━━ PROVIDED RECORDS
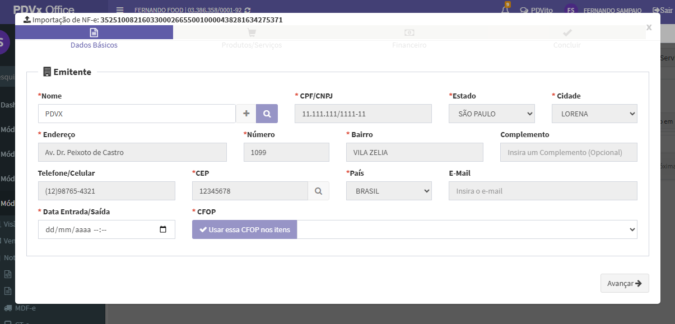Click Usar essa CFOP nos itens button
This screenshot has width=675, height=324.
[x=245, y=229]
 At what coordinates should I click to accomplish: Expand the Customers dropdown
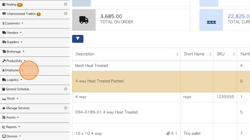13,23
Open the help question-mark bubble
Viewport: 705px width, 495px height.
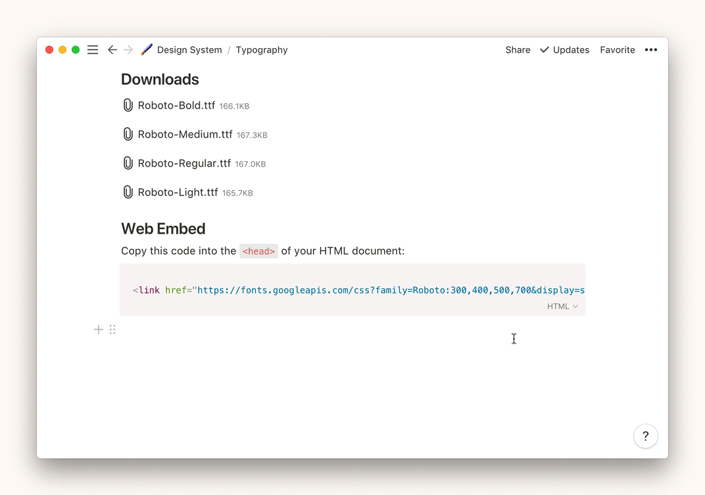645,436
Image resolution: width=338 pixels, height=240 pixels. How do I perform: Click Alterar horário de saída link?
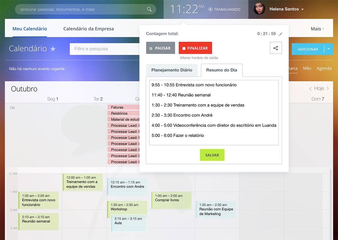point(199,58)
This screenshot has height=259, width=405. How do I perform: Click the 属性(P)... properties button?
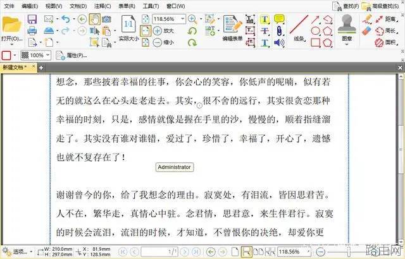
━━━━
▶ _WHAT YOU WILL DO_
Your copy should hold exactly the lines from the one with "Image resolution: width=338" through the final line of the records, both ends included, and no pictures.

▶ _RESPONSE AREA_
Image resolution: width=338 pixels, height=240 pixels. How do I perform: Click Alterar horário de saída link?
point(199,58)
This screenshot has height=259, width=405. How do I perform: Click the 属性(P)... properties button?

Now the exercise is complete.